Is your dog scratching and itching himself more than usual? Most dogs will have a run in with fleas at least a couple of times in their life. All that playing around outside and with other dogs means your dog is likely to contract fleas at one point or another.
But how do you know if they've got them? Well, scratching, nibbling and licking are the most obvious signs. And as a dog parent, I'm afraid it's your responsibility to get into the nitty gritty by having a look for them.
So here are our 4 top tips to see if your dog definitely has fleas (and then we'll tell you what to do about it):
1. Give your pet’s fur a thorough inspection. Using your fingers, gently divide the fur, and you will see fleas running in the opposite direction trying hide. You can spot them by their dark brown color.
2. Give your dog a bath. Keep the drain clogged after and inspect the water closely. If there are little black spots in the water, it is likely that your dog has fleas.
3. Use a special dog flea comb to carefully go through your dogs coat. If you come across small critters that look brown, flat, and oval that move quickly, then your dog probably has fleas. Areas where they are most prevalent are usually the base of the ears and their backside.

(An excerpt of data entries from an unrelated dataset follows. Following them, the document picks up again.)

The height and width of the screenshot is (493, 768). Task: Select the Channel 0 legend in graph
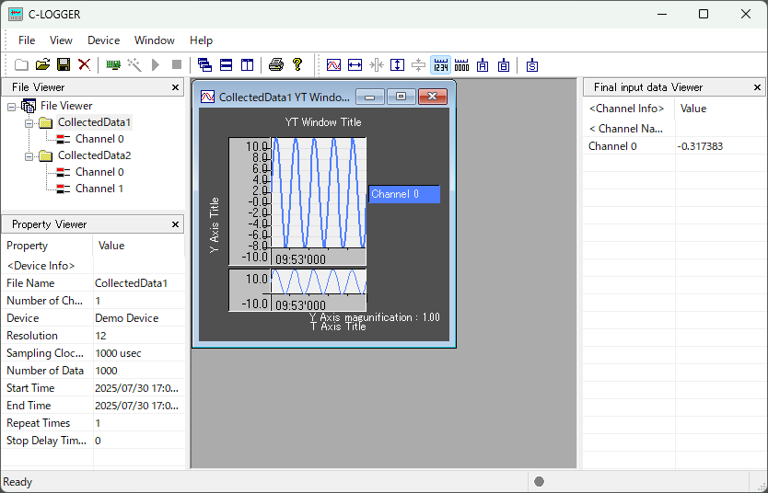coord(404,194)
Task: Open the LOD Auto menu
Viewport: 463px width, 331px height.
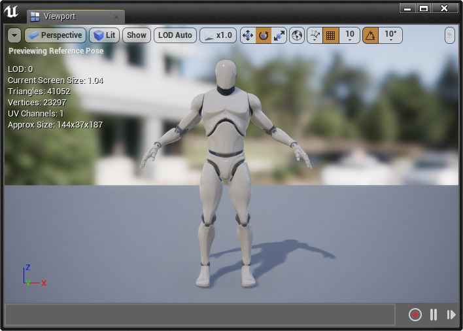Action: click(x=175, y=35)
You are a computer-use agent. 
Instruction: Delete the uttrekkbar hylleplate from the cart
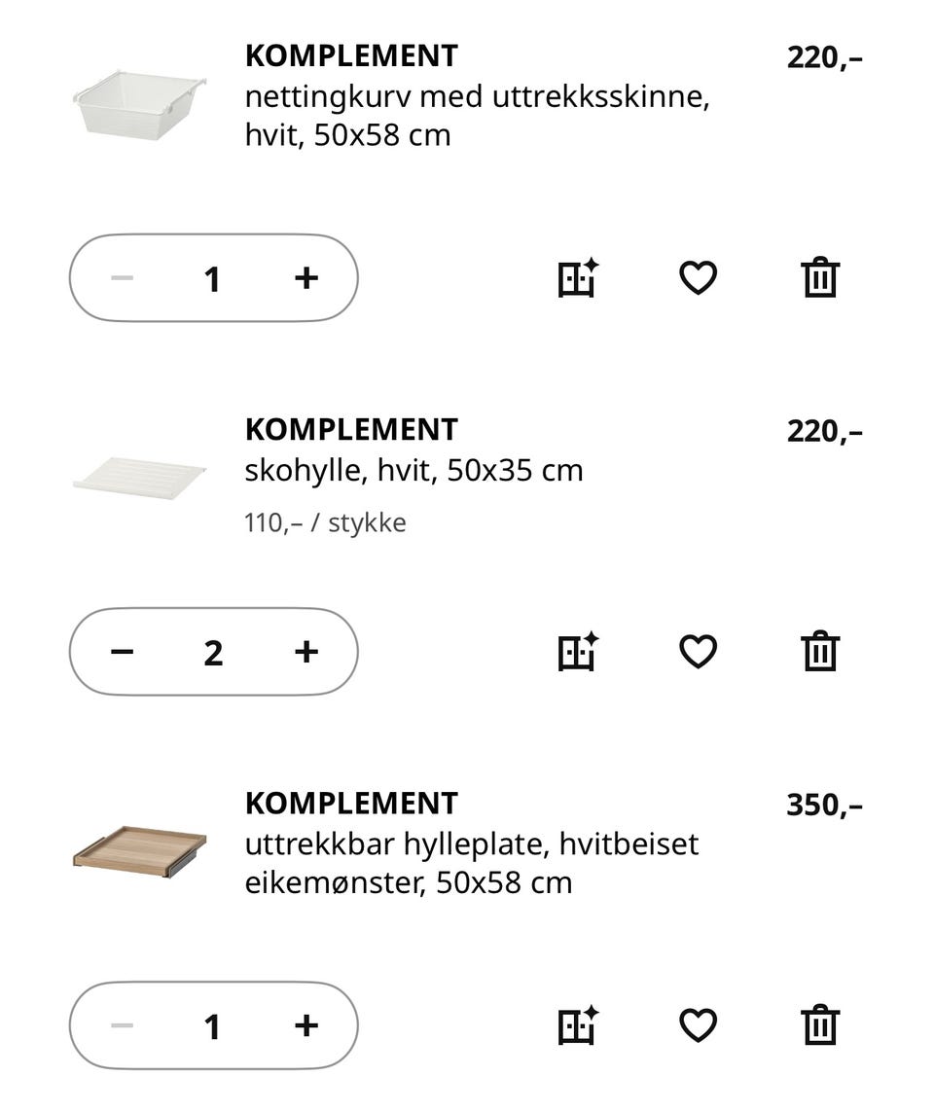pyautogui.click(x=820, y=1024)
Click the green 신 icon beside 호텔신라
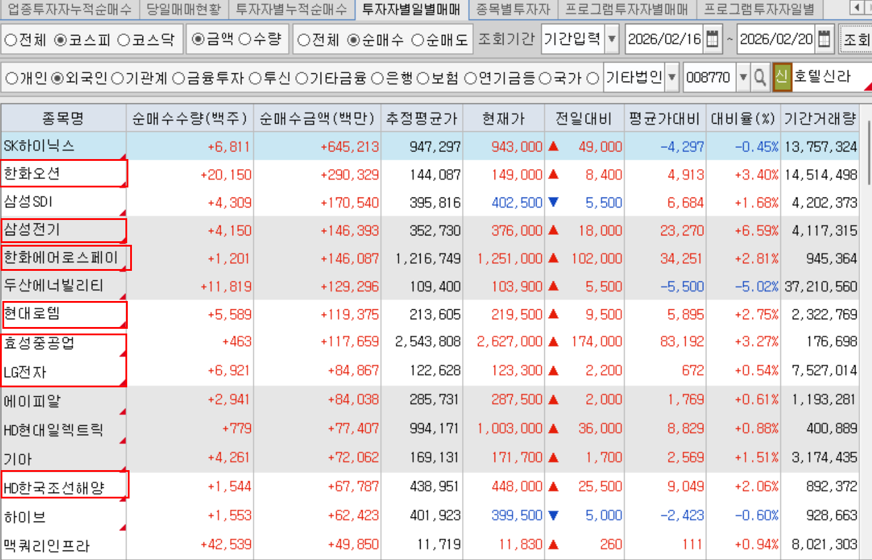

4. Fleas leave behind their own mess, let's call it “flea dirt,” and it looks like little black flecks. If you find some, put it on a white tissue and wait—if it is indeed flea faeces, a small red dot or a “halo” will appear.
5. If you find a small flea, try and grab it and squish it between your fingertips. If the bug squishes easily, it’s likely not a flea as they are harder to squash.
What to do if your dog has fleas (in 4 easy steps)
1. Firstly, give your dog a bath using special flea shampoo. Your dog's skin is sensitive so make sure you buy the right one for their type of fur. Do not use anything like an insecticide, it could be toxic.
2. Follow the flea shampoo instructions carefully. Administer the shampoo over the whole body, starting from the neck down. Allow to stand for 5-10 minutes.
3. Comb through your dog's coat with a flea comb, gently removing any fleas. Kill any of the fleas you find.
4. Clean your home! Get the vacuum out, and give all your dog beds and towels a thorough wash.
How to prevent them
So that your dog doesn't keep getting bouts of fleas, go to your vet and they can prescribe you with a supply of once-a-month topical treatments which you can easily apply to a small area on your pet’s back every month for prevention.
Regularly grooming and bathing your dog will also help prevent fleas, as well as hoovering your home frequently.